:: Source text ::

Again I like your enthusiasm, but you will soon realize that there is NO strategy that you can ever think up that hasn't already been done.
No it's not crazy, but yes, thousands or millions before you have considered absolutely everything that you could possibly think of.

Apologies if you are, in fact, some magical investing genius. But the sooner you can get out of your head thoughts like "I've just invented and/or discovered a new investing strategy that I don't think anyone else knows about" the better off you will be.

Welcome to the forum!


----------



## fraser (May 15, 2010)

My vehicle is fifteen years old. It is a high end, or was at the time, Japanese import. I was able to write off 60 percent of the capital cost off because of my employment and 60 percent of the the operating expenses for 6 years or so. It has been very reliable but I maintain it properly. Hope to keep it another five years or more. The operating costs are low.

We purchased my wife's car two years ago- another high end Japanese vehicle. We found that four year old cars, with low mileage, sold for about 55 percent of the original selling price of the current model. It took us three months to find the 'right vehicle' but I believe the payback was worth it.


----------



## Eder (Feb 16, 2011)

You guys are all being to hard on OP. If he took the 10k and put it into YLO he could buy a new car & a Harley. I think it's yielding over 300 percent no?

:::
:: Records provided ::

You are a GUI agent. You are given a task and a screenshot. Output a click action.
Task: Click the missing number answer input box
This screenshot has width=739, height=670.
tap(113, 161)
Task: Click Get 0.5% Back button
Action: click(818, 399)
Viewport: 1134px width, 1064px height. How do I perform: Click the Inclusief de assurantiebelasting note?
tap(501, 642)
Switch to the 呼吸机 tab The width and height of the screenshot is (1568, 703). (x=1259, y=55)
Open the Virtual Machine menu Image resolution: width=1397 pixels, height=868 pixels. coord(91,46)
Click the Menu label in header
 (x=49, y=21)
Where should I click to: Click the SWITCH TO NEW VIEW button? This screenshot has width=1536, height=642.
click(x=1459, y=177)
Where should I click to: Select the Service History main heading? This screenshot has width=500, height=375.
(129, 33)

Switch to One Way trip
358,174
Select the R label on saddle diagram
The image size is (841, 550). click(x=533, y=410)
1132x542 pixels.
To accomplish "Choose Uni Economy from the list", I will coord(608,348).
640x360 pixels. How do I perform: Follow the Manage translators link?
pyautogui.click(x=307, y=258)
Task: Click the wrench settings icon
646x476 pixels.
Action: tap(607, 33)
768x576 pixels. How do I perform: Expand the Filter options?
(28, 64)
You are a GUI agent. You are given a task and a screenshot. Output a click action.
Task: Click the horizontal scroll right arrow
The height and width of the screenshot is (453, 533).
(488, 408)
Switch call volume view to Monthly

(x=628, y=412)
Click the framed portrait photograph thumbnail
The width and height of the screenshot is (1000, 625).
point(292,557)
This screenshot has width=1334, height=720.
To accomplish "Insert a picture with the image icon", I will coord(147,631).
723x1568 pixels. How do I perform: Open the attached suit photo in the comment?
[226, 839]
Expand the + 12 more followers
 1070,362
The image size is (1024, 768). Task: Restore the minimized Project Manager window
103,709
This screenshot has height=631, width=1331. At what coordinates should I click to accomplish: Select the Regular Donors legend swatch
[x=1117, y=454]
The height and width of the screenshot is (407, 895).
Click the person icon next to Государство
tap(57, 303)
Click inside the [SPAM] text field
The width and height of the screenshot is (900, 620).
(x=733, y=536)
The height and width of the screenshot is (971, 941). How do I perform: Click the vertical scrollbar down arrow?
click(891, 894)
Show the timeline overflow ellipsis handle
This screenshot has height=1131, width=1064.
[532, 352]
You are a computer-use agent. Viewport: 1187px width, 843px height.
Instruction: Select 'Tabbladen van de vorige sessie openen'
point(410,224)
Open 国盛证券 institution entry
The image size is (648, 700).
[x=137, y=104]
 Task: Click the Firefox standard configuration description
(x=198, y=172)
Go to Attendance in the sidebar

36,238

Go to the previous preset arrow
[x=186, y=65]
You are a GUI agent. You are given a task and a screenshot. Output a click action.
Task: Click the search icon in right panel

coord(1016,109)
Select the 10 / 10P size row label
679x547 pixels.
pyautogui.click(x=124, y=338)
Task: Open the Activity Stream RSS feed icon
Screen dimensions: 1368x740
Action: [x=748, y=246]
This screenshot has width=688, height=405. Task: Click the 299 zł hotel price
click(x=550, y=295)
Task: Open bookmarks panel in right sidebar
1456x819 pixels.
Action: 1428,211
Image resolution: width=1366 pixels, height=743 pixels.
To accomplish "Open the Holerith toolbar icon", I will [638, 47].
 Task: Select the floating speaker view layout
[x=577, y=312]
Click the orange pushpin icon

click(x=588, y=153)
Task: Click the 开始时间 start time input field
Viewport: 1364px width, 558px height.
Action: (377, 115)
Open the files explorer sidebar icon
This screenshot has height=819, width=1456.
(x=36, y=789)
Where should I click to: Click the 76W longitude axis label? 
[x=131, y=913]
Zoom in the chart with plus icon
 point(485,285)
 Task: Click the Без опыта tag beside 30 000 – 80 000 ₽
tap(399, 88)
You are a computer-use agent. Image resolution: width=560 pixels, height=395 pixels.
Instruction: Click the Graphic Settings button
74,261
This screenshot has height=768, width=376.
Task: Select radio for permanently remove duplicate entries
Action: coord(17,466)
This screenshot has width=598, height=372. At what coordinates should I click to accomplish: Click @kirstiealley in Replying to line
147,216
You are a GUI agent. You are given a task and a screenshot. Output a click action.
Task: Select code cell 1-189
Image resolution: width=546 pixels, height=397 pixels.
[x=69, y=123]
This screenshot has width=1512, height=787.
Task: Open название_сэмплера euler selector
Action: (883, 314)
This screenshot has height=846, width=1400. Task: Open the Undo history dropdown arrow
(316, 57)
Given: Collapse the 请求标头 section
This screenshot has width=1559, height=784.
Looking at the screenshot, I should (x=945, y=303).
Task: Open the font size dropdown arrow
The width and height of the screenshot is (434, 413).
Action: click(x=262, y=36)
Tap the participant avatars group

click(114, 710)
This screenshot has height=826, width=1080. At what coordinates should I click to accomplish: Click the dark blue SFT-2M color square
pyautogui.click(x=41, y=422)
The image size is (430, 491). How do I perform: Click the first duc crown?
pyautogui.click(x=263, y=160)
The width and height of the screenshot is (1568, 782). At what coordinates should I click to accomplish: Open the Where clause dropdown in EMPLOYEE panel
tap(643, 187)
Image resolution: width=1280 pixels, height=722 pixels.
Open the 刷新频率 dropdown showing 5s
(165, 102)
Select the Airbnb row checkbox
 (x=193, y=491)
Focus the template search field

:::

Things to do:
a: Reproduce the portion of the forum thread starting with "## Eder (Feb" and going on through "300 percent no?".
b: Using the forum thread, decide whether each statement agrees with it, answering yes or no and quoting the words that settle it: (i) fraser's own vehicle is fifteen years old; (ii) fraser and his wife bought her car three years ago; (iii) finding the right vehicle for fraser's wife took three months.
c: Extend the forum thread past its last post with one or more further replies in the same style.

Results in order:
a:
## Eder (Feb 16, 2011)

You guys are all being to hard on OP. If he took the 10k and put it into YLO he could buy a new car & a Harley. I think it's yielding over 300 percent no?

b:
(i) Yes: "My vehicle is fifteen years old."
(ii) No: "We purchased my wife's car two years ago"
(iii) Yes: "It took us three months to find the 'right vehicle'"

c:
Oops I guess they quit paying...go figure.


----------



## Sherlock (Apr 18, 2010)

This idea is actually not that crazy, except for the 15%. But do you really need a 15% return to make the idea work? Consider this: If you have 20k, you only need about 8.4% return to turn that into 30k in 5 years. So if you invest 20k in your car fund and never contribute another dime, you can buy yourself a 10k car every 5 years. Or if you already have a 10k car, then trade it in for a 20k car. In 5 years, that 20k car will be worth 10k, so you can buy yourself a 20k car every 5 years (assuming you start with a 10k car). Is an 8.4% annual return reasonable over 5 years? If not, you might have to wait 6 years instead of 5 before you trade in your car, while if you get a higher return you might be able to do it in 4. You would also have to stick to cars that hold their value well.


----------



## Syph007 (May 2, 2011)

15%? wow Not much can reliably yield that right now. I still think gold might do that over 5 yrs, but no guarentee.


----------



## the-royal-mail (Dec 11, 2009)

This whole thread is crazy. First of all, to sell your old car on autotrader for the top end price is a miracle unto itself. That is excessively optimistic. You need to be in the mid or low range of prices to attract buyers. If you ask for top dollar your ad will sit there for a long time with no emails while all the bargains in the other ads attract the buyers. 

Secondly, the cost of the new car is what it is. Sure you can shop around but there is still a range to pay and you need to add for fees, taxes, surcharges, levies, insurance and all other manner of taxes. These taxes need to be included in the price for the newer car.

Lastly, the biggest issue is not one of how to get a free car, but of speculative investing on an outrageous return of 15%. Because really, that's what the OP is asking us about. And while 15% returns may happen for some, they usually do not happen to the type of person that starts this type of thread.


----------



## Plugging Along (Jan 3, 2011)

I think the returns would be really difficult to get in such a short time frame. It is possible, but that would require some higher risks.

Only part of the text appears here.